Task instructions → Carry the account of childhood memories at Kaikoura further, beginning right after its final sentence.

Exercise text →

--- START ---

Ron Symes owned and farmed the Point. He had been in the War with my father in Italy and before that he had filed horses’ teeth on the Canterbury Plains. He and his wife Phyllis made us welcome on a small piece of land, smooth and flat like the rocks in the paddock in front of the beach. Now I know there was a kumara pit underneath us and recent archaeological digs revealed a crouching Maori warrior holding an intact moa egg in his arms. But we knew nothing of this. We slept well and lived simply in tents and a little plywood caravan.
I learned to swim at the beach and would fish from the jetty and play for hours with my brothers. Rudi Gopas painted there and I watched him one day as he sat at his easel and talked to him. It pleased me to see an artist outdoors at work. When the tide was out I searched the shore for paua pieces, a tiny gleam would catch my eye, and I wanted lovely sea-worn fragments.
The recent earthquakes came as a terrible shock. I always had Kaikoura in my mind as a paradise, somewhere that would never change and that I could go back to. This presentation is my homage to that most lovely of landscapes.

--- END ---

Collected data →
--- START ---

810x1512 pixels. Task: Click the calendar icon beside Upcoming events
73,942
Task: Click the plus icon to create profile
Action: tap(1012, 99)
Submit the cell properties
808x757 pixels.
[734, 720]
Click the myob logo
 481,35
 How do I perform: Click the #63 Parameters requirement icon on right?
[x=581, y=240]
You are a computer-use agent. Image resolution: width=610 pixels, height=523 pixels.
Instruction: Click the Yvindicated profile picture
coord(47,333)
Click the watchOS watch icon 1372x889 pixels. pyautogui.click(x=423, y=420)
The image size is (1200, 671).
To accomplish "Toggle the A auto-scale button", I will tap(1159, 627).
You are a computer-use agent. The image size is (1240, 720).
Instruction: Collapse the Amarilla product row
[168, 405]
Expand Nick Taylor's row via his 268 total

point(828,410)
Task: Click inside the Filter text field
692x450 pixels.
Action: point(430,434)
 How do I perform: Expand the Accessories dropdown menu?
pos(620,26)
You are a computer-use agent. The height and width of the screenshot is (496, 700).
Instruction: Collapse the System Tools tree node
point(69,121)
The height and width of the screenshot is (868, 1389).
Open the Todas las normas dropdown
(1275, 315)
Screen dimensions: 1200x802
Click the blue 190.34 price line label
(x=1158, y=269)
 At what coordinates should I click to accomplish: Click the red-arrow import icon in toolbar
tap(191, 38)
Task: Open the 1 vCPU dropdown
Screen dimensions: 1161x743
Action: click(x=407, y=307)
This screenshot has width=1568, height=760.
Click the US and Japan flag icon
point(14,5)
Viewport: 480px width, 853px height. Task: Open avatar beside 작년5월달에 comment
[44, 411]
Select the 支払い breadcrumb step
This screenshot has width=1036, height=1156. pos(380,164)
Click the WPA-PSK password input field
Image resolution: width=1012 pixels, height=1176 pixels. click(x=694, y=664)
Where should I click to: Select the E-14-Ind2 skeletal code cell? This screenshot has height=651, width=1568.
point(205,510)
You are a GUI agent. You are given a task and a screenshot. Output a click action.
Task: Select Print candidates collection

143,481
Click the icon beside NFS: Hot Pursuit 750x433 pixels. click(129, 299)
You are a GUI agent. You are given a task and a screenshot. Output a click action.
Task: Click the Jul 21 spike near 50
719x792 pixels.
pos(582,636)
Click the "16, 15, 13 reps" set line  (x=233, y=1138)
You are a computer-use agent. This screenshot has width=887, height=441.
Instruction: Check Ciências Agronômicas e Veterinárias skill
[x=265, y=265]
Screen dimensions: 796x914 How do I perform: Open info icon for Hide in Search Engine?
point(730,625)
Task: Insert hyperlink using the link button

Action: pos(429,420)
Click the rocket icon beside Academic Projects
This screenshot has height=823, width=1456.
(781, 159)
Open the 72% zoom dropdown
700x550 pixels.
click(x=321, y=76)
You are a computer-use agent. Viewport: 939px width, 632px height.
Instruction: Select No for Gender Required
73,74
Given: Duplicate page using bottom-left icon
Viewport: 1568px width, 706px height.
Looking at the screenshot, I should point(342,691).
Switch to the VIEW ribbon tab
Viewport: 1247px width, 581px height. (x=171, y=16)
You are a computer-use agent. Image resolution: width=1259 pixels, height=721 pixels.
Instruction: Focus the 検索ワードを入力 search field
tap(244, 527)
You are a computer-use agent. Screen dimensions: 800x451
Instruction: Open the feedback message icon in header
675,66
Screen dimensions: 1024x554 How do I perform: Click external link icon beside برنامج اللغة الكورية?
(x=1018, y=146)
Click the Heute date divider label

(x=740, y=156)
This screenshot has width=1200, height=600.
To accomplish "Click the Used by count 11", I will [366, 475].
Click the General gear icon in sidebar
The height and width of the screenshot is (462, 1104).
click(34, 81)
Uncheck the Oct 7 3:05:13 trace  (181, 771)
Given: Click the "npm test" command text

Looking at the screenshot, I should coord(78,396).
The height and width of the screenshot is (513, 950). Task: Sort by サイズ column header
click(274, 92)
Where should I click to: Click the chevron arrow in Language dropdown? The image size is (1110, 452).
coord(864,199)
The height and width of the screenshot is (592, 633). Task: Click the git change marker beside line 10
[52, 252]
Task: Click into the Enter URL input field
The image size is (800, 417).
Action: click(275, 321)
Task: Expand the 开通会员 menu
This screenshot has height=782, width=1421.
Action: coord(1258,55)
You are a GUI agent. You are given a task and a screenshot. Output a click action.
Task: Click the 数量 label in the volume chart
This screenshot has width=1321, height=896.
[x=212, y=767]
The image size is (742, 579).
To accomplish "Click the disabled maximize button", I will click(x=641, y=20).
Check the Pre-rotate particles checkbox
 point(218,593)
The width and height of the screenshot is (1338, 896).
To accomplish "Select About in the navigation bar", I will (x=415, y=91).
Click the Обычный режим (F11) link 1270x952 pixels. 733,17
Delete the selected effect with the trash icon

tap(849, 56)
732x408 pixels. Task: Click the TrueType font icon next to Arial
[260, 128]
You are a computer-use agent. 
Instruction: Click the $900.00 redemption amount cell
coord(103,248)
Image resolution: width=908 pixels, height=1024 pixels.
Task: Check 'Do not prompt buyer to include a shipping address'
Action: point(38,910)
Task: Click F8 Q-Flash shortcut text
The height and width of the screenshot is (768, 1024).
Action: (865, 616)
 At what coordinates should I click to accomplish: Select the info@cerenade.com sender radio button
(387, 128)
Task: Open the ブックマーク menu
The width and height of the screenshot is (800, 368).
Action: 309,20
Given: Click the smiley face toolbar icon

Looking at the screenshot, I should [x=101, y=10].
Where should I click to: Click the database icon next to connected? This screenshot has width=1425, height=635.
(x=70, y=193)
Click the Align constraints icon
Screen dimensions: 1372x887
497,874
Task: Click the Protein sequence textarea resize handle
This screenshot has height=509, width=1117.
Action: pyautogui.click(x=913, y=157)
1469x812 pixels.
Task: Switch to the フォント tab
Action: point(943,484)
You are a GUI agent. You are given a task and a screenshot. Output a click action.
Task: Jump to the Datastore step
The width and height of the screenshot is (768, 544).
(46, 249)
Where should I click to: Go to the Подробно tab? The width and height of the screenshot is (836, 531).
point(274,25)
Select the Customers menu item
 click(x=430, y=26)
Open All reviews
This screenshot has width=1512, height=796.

--- END ---

Result below →
The sketchbook I have included in this exhibition is for visitors to browse. In it are 43 images made over 30 years of the Kaikoura township, coast, mountains, and views down this coast from Cook Strait while crossing on the ferry. I use a variety of media, ink, pen, pencil coloured pencil, biro and I make sure that my sketchbooks are all different sizes. I always draw and have a sketchbook with me. My teaching now is about drawing.
London
In 1976 I moved to a cold water flat at the top of a white stucco building on Lancaster Road, Notting Hill. I’ve never lived in the England everyone imagines. I have always lived, as the Rastas say “In de Grove”. Hockney said it was a place where you could be “bohemian”. He lived in the next street.
The streets were lively, often angry, always noisy, and full of mostly men – Rastas, day and night. The popular view was that this street was a “no go area” but I could walk through at any time. It’s not the same now. The stucco buildings were dirty and shabby – paint peeling and there was rubbish on the streets. Basing Street was one block down where so much of the music from the 70s to the 90s was recorded.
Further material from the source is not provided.